6 母との思い出
〝ティータニア・ローズ〟と名付けられたこの花は、私が長年の月日をかけて生み出した新しい薔薇の品種だ。
この国では妖精女王が愛したという薔薇を国花に定めている。王家の紋章にも使われているほど、薔薇を愛する国なのだ。
そして私の母、シルヴィア妃もまた薔薇を愛する人だった。母はまだ存命の頃、よく西の区画にある大庭園を訪れては薔薇を愛で、手ずから育てていたものだ。
穏やかな陽の光が差し込む温室で、日がな一日薔薇の世話を母と二人でするのが、小さな私は大好きだった。
「あなたのその眼は、この国を作り上げた妖精女王様と同じものよ。偉大なる、私が尊敬してやまないお方。だから私は、あなたのその眼が大好きなの」
そう言って笑った母は、その後続けてこうも言っていた。
「……でも、私のせいであなたは肩身の狭い思いをしている。私に力がないばかりに、あなたをこんなところに閉じ込めてしまった。眼だって本当は祝福されるべきことなのに。……本当にごめんなさい」
妖精を映し出す妖精眼は王家にとっても特別なもの。
妖精から愛された証ともいえるこの眼をもって生まれた私は、第二王女という立場なれど、王位継承権をひっくり返すことも可能だったのだ。

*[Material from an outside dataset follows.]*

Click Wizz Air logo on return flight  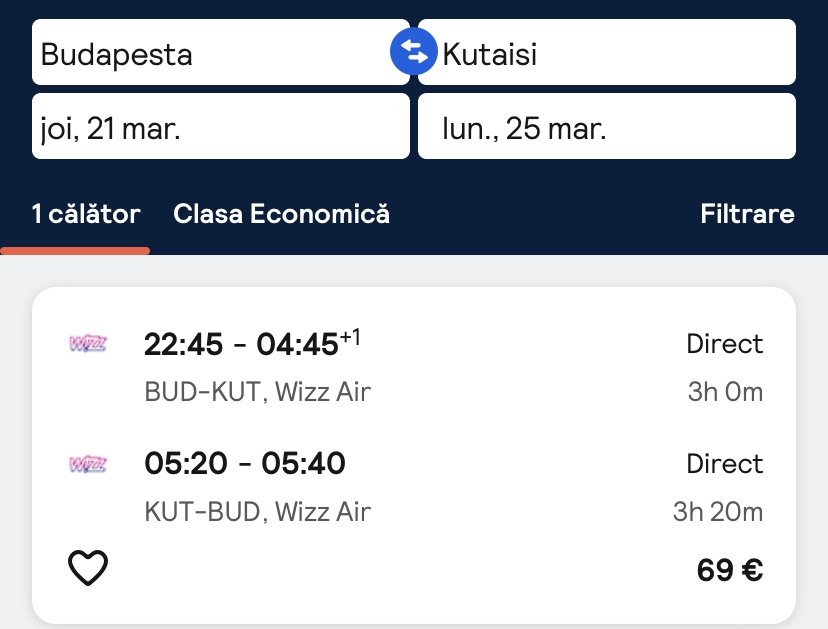[x=88, y=464]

けれど、そうすれば確実に王位継承権を巡って争いが起きる。
ただでさえ王妃殿下との関係は緊張状態にあるのに、これ以上争いの火種を生んではならない。何よりもこの国の平和と繁栄を願っていた母は、私の眼を隠すことを選んだ。
それが現時点での最善と踏んでの行動だった。けれどそれもまた、母の負担になっていたのかもしれない。

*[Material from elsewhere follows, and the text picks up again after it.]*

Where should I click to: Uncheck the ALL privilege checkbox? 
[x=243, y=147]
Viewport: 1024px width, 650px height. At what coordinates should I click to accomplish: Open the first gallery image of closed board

薔薇を愛でながらも、どこか物憂げな表情を見せる母を笑顔にしたくて、私は植物研究室の人達に協力してもらい、新しい品種の薔薇を生み出そうとした。母が好きだと言った春色の花を咲かせる薔薇――〝ティータニア・ローズ〟を母にプレゼントしたかったのだ。
妖精眼を持っていたとはいえ、新しい品種を生み出すというのは、なかなかに大変な道のりだった。
薔薇について深く知り、全ての品種の特性を学び、どれとどれを交配すれば花の色が変わるのかを試行錯誤する日々。

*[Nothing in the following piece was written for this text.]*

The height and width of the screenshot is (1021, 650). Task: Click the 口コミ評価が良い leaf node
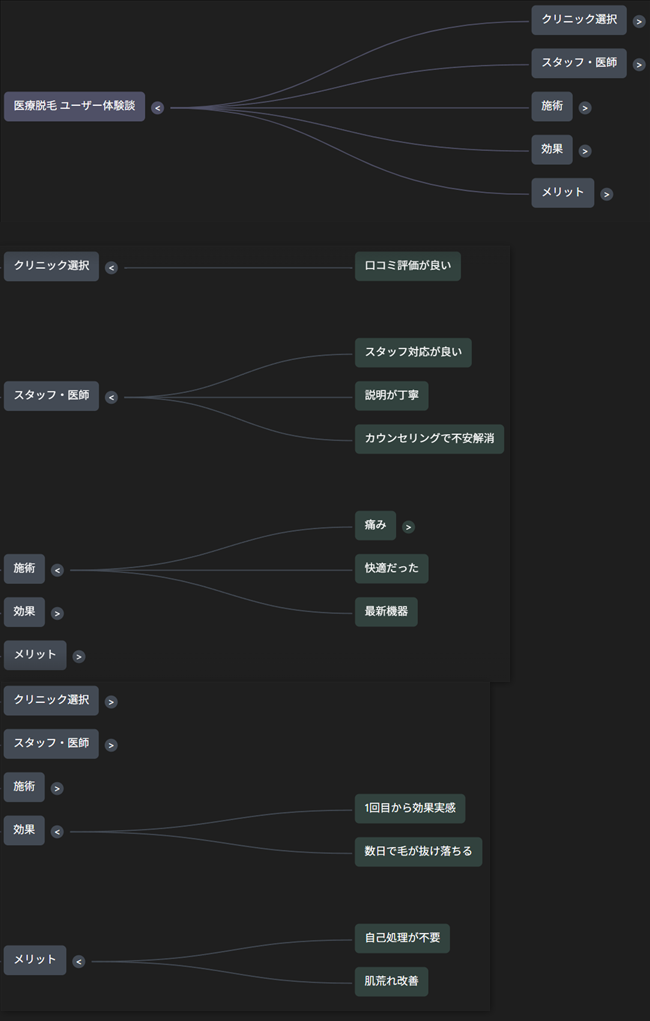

その道半ばで母は亡くなってしまったが、どうしても諦められなかった。母の死後も私は地道に研究を続け――ついに私の眼と同じ色の花を生み出すことに成功した。母との思い出が詰まった花だ。少しでも早く見せたくて、私は久しぶりにお墓参りに向かうことにした。
「じゃあ、ちょっと行ってくるわ」
「はい。私はここにおりますので、戻りましたらお声掛けくださいねー」
「ええ」
にこやかに手を振るニーネに背を向け、新たに『祝福』して咲かせた薔薇の花を持って、私は大庭園の隅にある墓所に来た。大理石で作られた墓石は前に見た時と変わらず存在感を放っている。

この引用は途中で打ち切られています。